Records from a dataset
#####

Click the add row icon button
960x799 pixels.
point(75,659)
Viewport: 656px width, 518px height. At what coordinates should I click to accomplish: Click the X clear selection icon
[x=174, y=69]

#####

→ YOUR INSTRUCTIONS:
Return all data verbatim.

→ ANSWER TO THE EXERCISE:
Click the add row icon button
960x799 pixels.
point(75,659)
Viewport: 656px width, 518px height. At what coordinates should I click to accomplish: Click the X clear selection icon
[x=174, y=69]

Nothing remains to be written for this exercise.